運転手でなければ、初夏から秋にかけてはとても良い風景に癒されます。

課題

利根川周辺はゴルフ場や田んぼが広がっているエリアですが、このエリアは防災として非常に重要な役割を担っているエリアです。

川の氾濫を防ぐために一時的に水を流し、川の水量を調整する調整池としての役割があります。
また、そうなると地盤改良が必要な可能性があり、ざっくりと利根川沿いや現在使用されている道をそのまま利用することは難しいかもしれません。

理想

利根川の土手を強固にしつつ、防災の観点からも先を見据えた整備が必要です。

取手市・我孫子市利根水郷ライン

利根水郷ライン

利根水郷ラインは現時点でもほとんど信号がなく、銚子まで続く道路です。
布佐の栄橋と国道6号までの間は、車の交差点信号が2~3つしかないので、とても快適です。

メリット

一般道ならば、現状の改良だけでも十分なほど道路ができあがっています。

課題

一部取手市です。渡し舟があったり、いろいろ気になる部分ではありますが、この地区としてはあまり恩恵がありません。

我孫子市

我孫子市栄橋から千葉ニュータウン方面我孫子市栄橋から千葉ニュータウン方面

利根川沿いからの分離地点をどこにするか。

課題

想定ルートを見ると、我孫子市新木地区・布佐地区あたりから成田線を越えて南下しています。住宅が既に広がっていることや、そうでなくても理由があって宅地化されていない場所も点在していることと思いますので、慎重な検討が必要です。

ここから先はとてもデリケートな問題なので多くは書きません。

印西市

千葉ニュータウン多々羅田インターチェンジ千葉ニュータウン多々羅田インターチェンジ

どこで国道464号と接続するか。

今まで単純に県道61号船橋印西線に接続すればそのまま464につながるものだと思っていました。

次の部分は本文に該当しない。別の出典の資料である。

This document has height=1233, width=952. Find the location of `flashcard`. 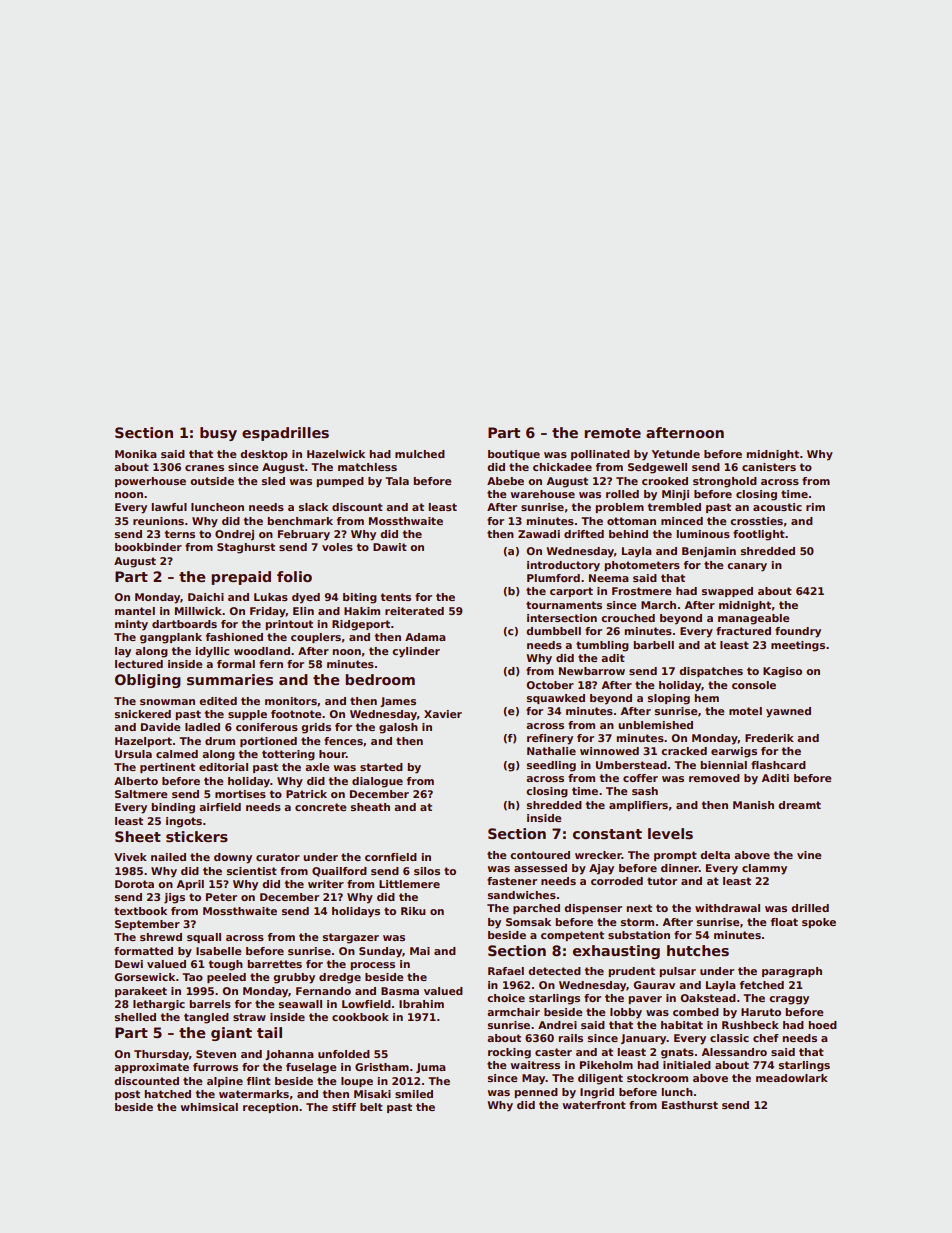

flashcard is located at coordinates (778, 765).
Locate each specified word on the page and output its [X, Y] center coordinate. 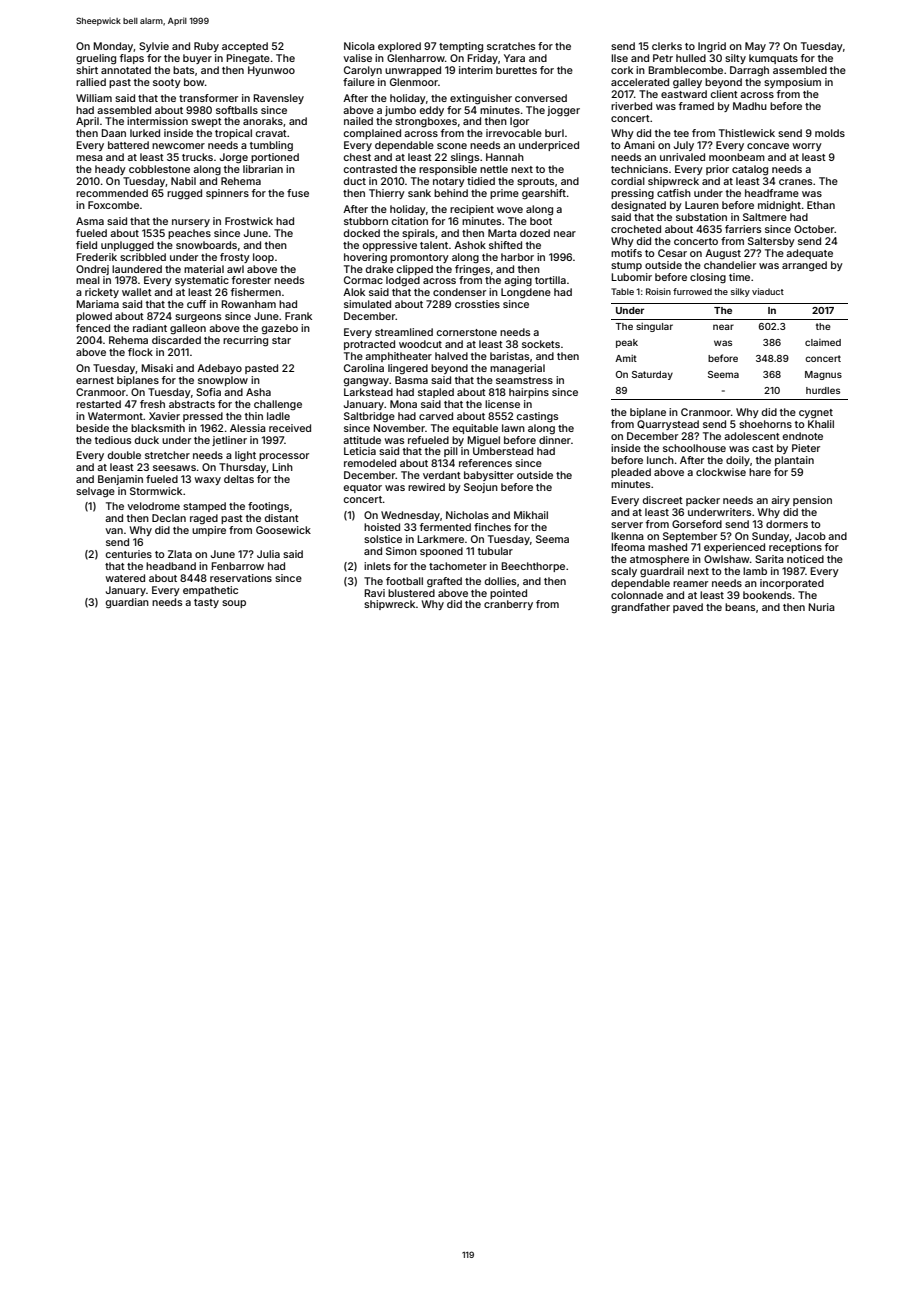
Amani [639, 145]
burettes [516, 70]
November [399, 428]
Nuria [821, 607]
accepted [245, 47]
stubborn [366, 221]
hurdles [823, 390]
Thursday [243, 468]
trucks [197, 157]
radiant [150, 328]
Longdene [526, 293]
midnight [779, 206]
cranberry [508, 605]
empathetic [210, 591]
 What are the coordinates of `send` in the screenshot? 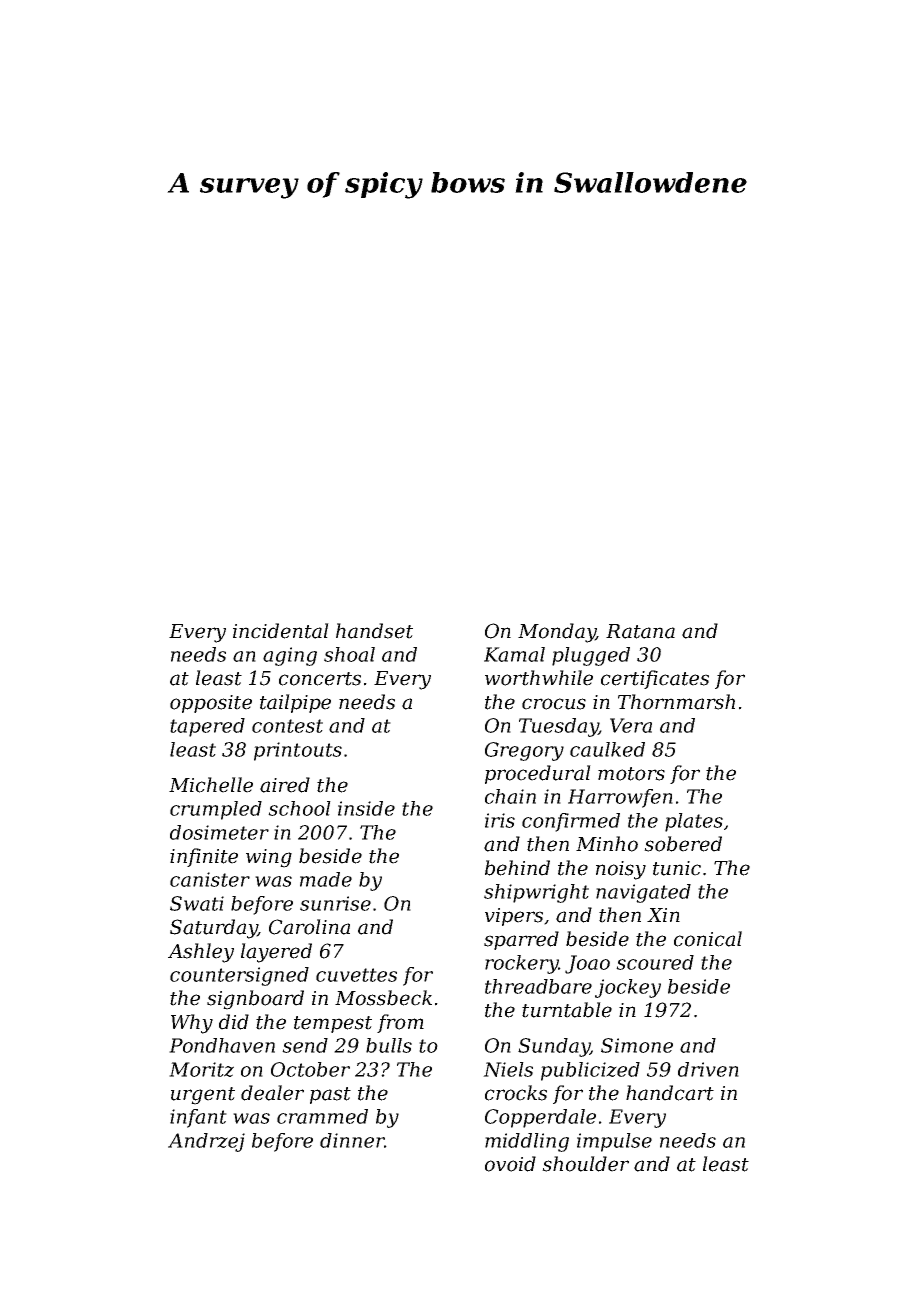 It's located at (305, 1045).
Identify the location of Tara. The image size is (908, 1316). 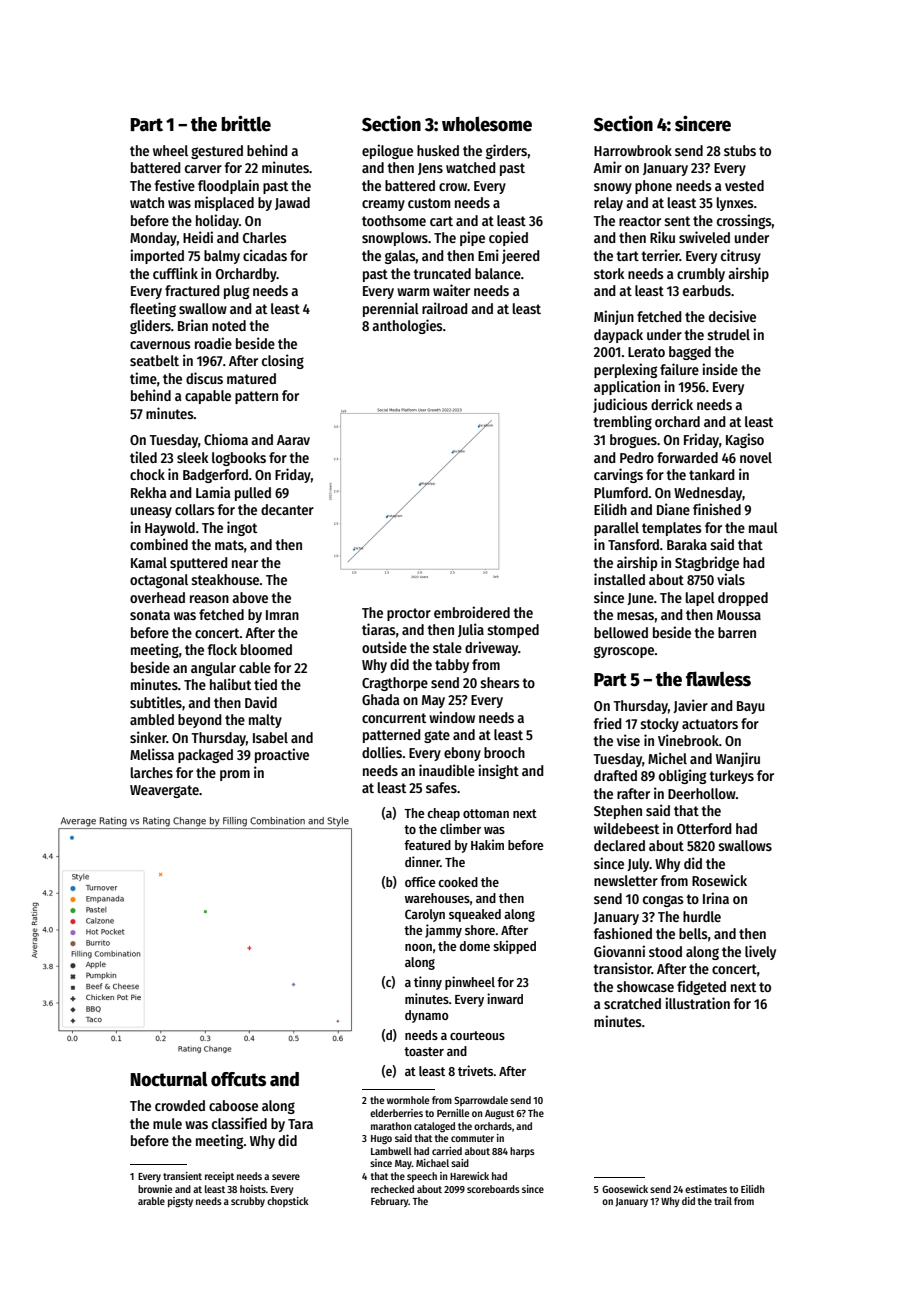
(300, 1124).
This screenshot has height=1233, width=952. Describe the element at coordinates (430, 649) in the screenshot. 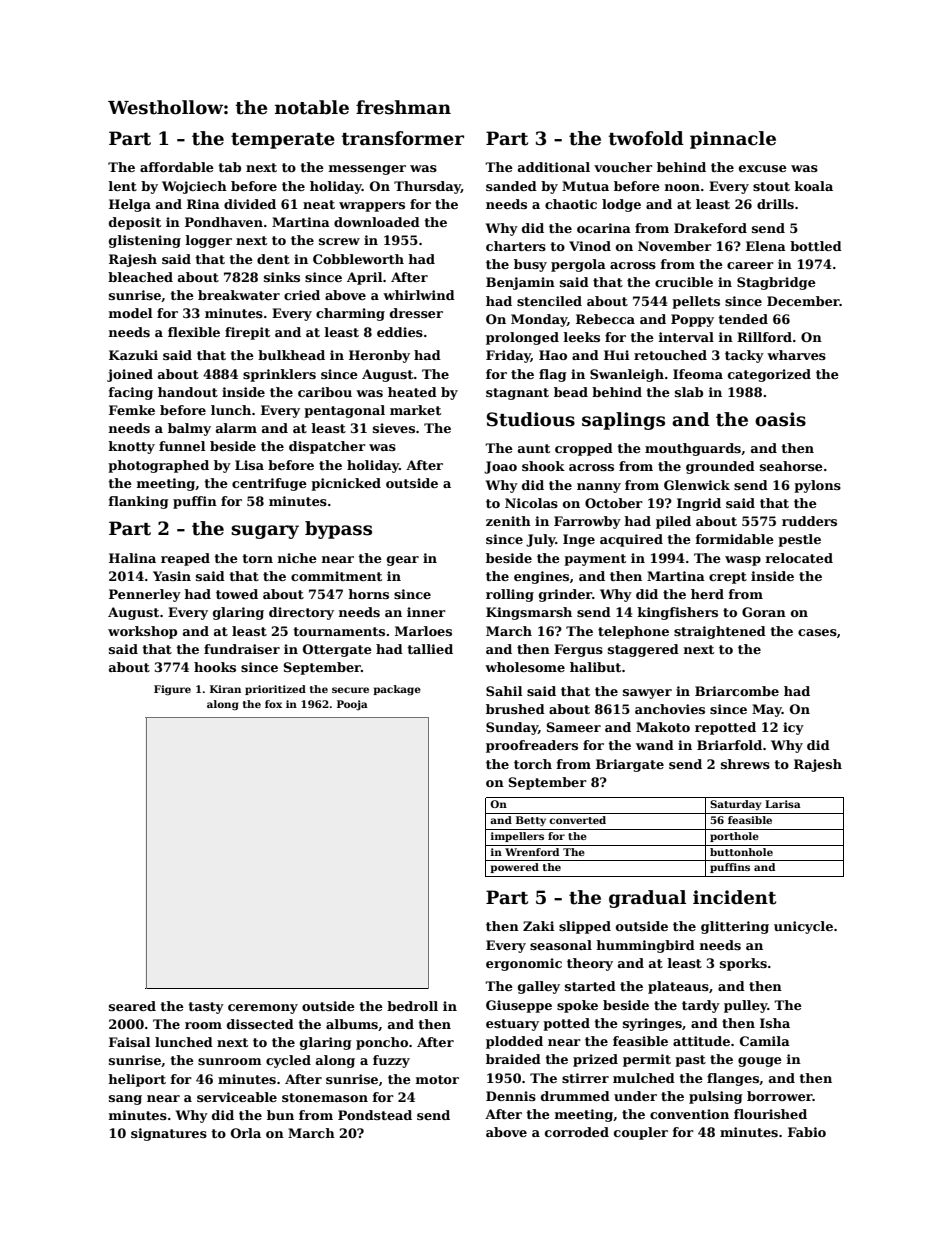

I see `tallied` at that location.
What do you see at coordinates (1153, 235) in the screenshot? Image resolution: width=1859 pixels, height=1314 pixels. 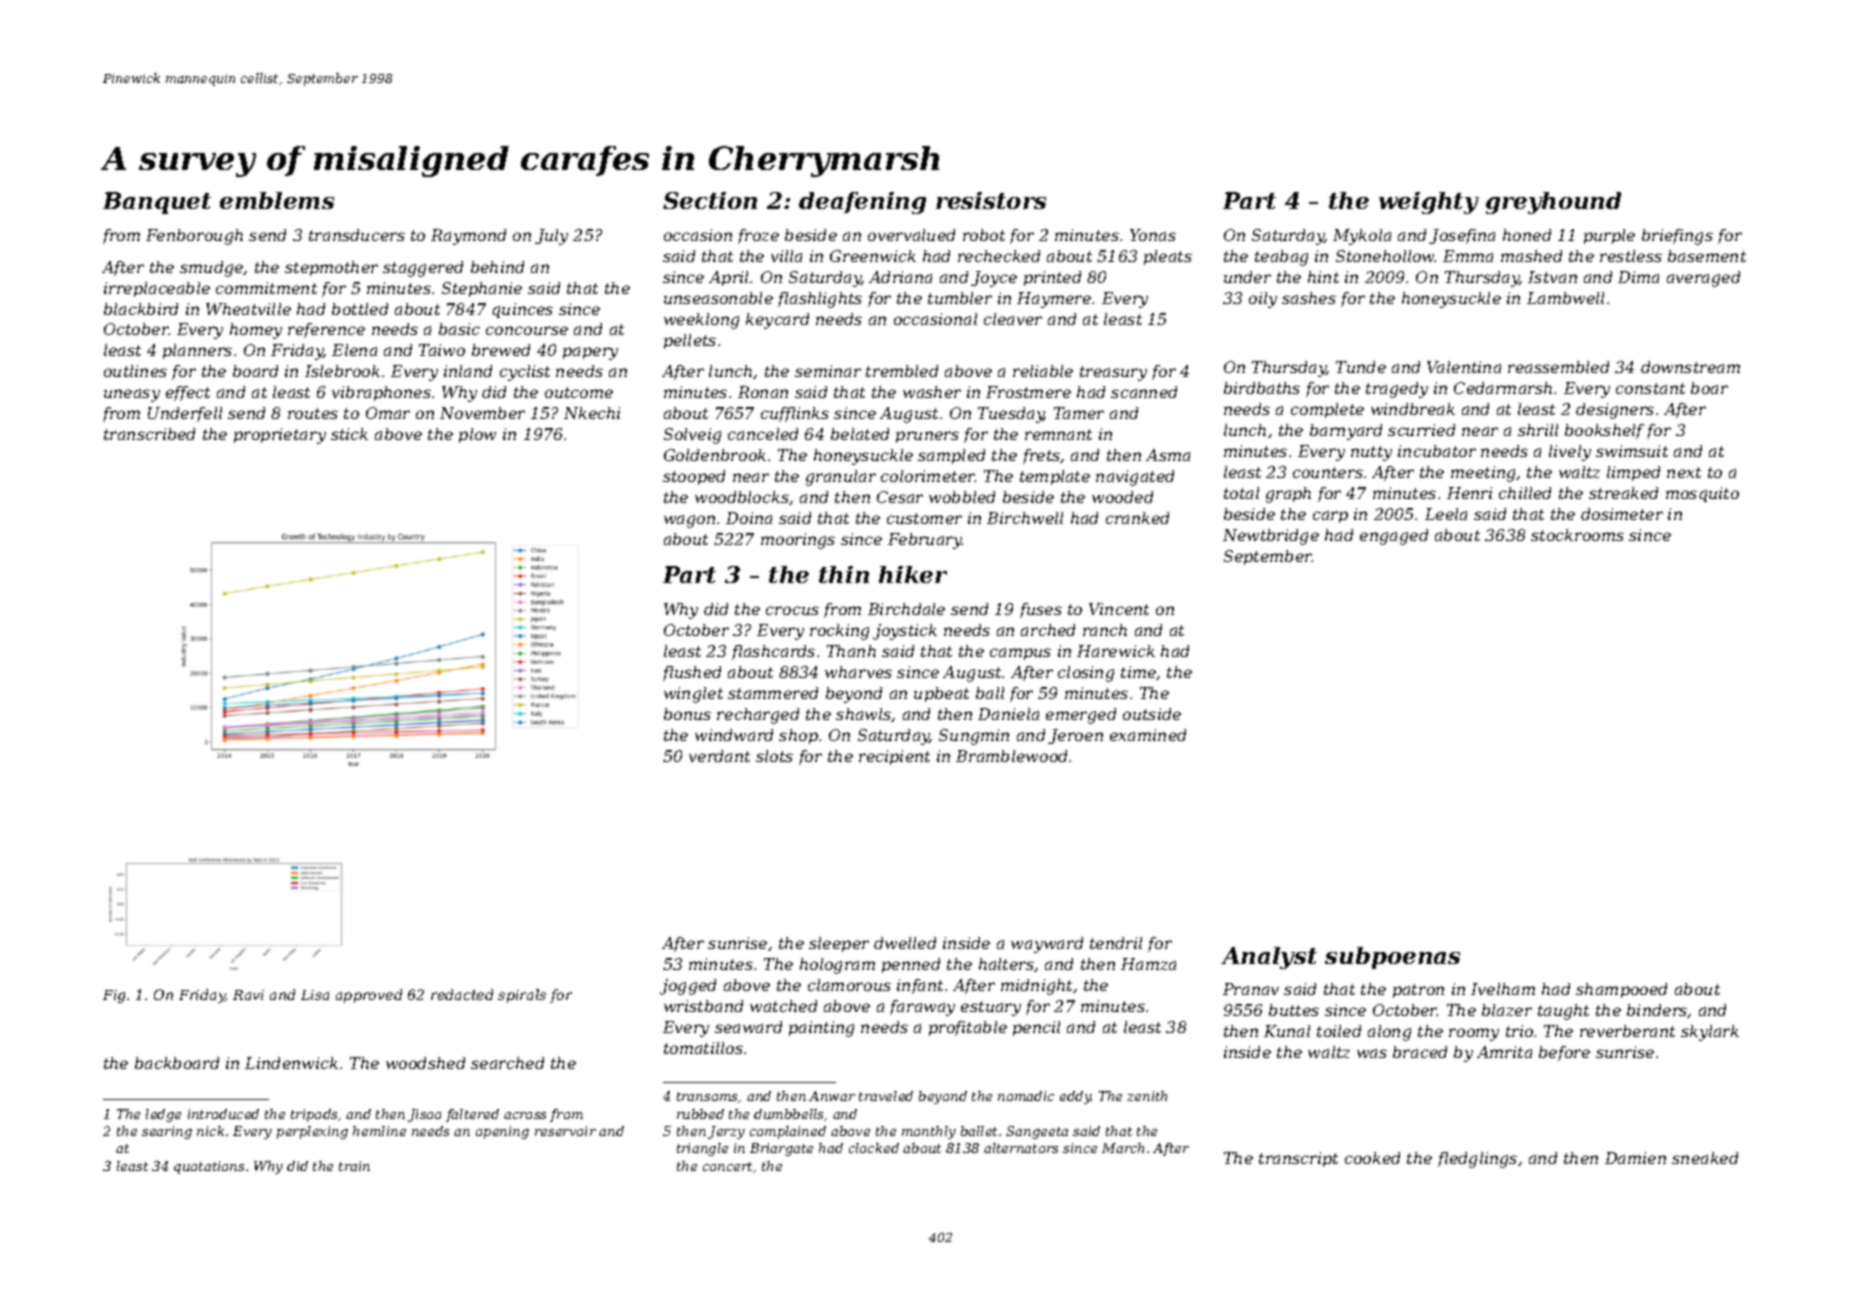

この記事を見ている方はあまり通ることは無いかと思いますが、県道61号船橋印西線は、4車線の用地がすでに確保されていて、
1.県道189号千葉ニュータウン北環状線(4車線)と立体交差、
2.国道464号(8車線)とインターチェンジで立体交差、
3.千葉ニュータウン大橋(4車線)と立体交差、
という立派な道路です。

しかし、想定ルートを見るとどうやらそうとも限らないのではと思えました。
画像を見るとざっくりしていますが、多々羅田ICに接続とは限らないことも想定されています。

そこで私の主観で2つのルート+αを想像してみました。

県道61号船橋印西線ルート

県道61号船橋印西線多々羅田IC県道61号船橋印西線多々羅田IC
メリット

すでに立派な道路と用地が確保されているため、普通に接続すれば併用までの期間が短くなります。
また、用地買収にかかる地元負担も最小限になります。
※全くないわけではありません。

県道61号船橋印西線立体交差が3連続で続く
課題

1.北千葉道路との交差も考えると、現在の多々羅田ICではさばけない可能性があります。高規格道路と高規格道路が接続しないなんてことは無いと思いますので。
2.この道路は、海浜幕張方面に向かっていて、そのまま行くと16号と交差してしまいます。解決方法は印西市船尾や新川付近で県道と分かれ、東寄りに向かうということです。

県道4号千葉竜ケ崎線ルート

現在県道4号千葉竜ケ崎線のバイパスが事業化されていますが、開通の目途がたっていません。
この道路の少し東寄りに習志野カントリークラブが広がっています。構想ルートを見ると千葉竜ケ崎線寄りに新設するという感じも想像できますね。(あくまで見た目です)

メリット

メリットは多々羅田ICと差別化することで、交通を分散することができます。なお、この地区は北総線の駅設置構想もあった場所に近いところです。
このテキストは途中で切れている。